[Task instructions]
Output everything in the listing exactly, with no line missing.

[Data for this exercise]
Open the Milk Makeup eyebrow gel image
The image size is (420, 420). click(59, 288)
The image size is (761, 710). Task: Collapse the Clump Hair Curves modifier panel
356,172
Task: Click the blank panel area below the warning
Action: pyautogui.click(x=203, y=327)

[Answer box]
Open the Milk Makeup eyebrow gel image
The image size is (420, 420). click(59, 288)
The image size is (761, 710). Task: Collapse the Clump Hair Curves modifier panel
356,172
Task: Click the blank panel area below the warning
Action: pyautogui.click(x=203, y=327)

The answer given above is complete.